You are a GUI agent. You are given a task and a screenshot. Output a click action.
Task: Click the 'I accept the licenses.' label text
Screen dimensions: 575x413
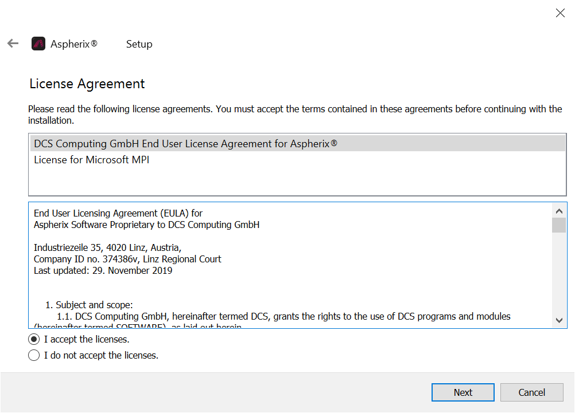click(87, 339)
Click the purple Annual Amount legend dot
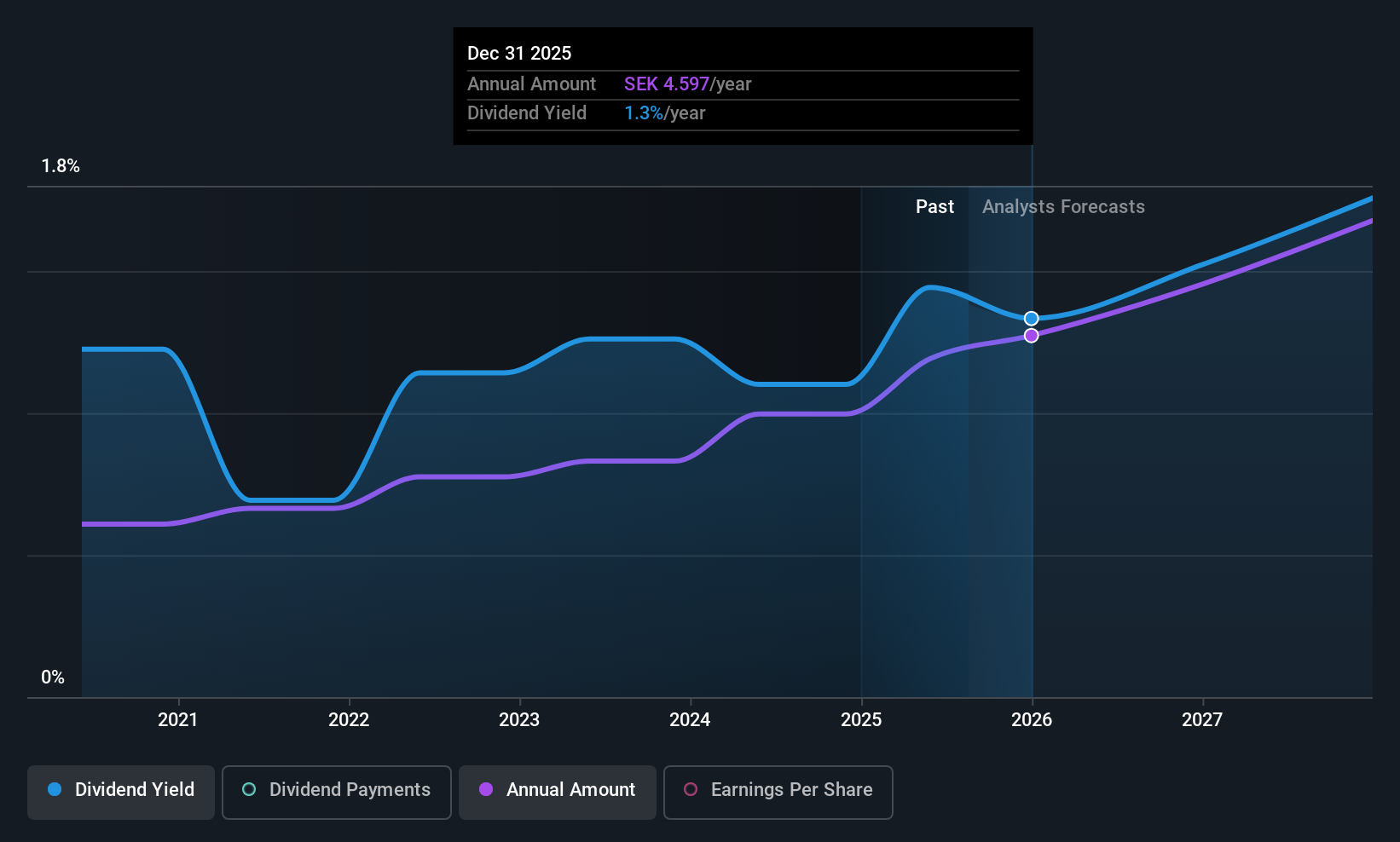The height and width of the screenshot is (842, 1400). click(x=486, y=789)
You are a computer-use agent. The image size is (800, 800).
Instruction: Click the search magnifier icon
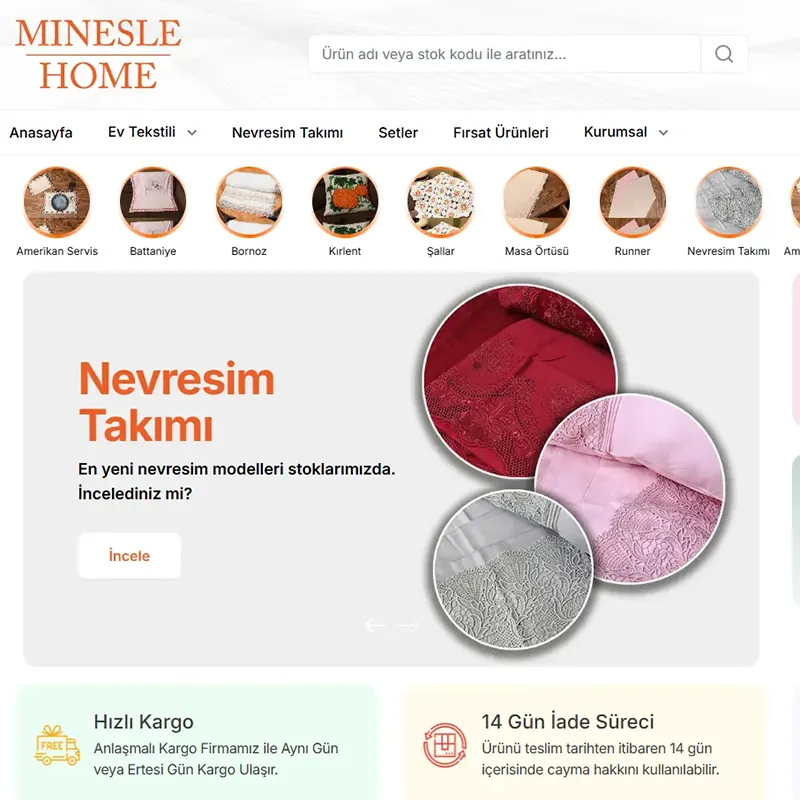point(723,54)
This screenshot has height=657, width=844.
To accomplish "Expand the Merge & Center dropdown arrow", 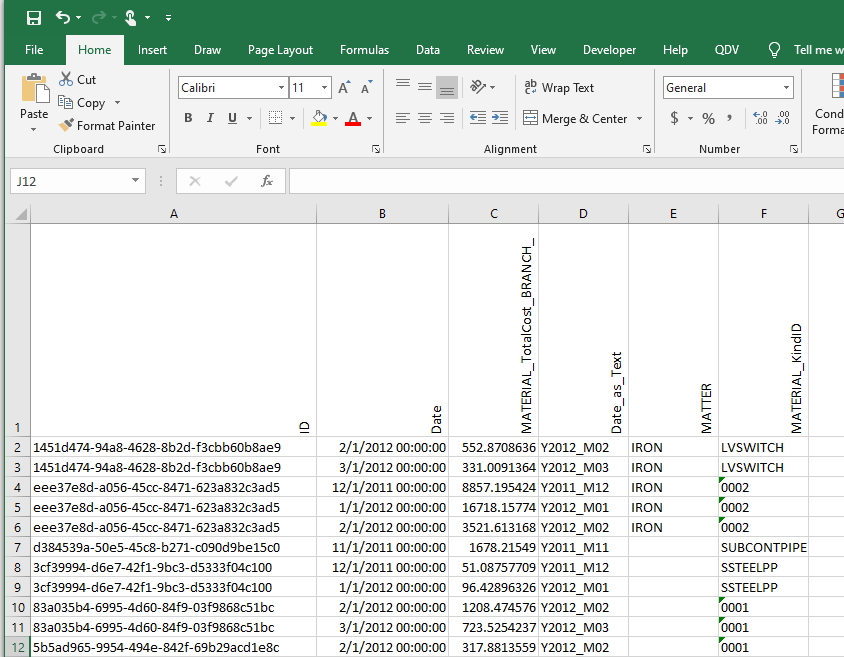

=======

■ **EXERCISE AIM**
Show, from the records above, every line that includes "agent".

■ **SOLUTION FOR THIS EXERCISE**
You are a GUI agent. You are given a task and a screenshot. Output a click action.
You are a computer-use agent. The image size is (800, 800).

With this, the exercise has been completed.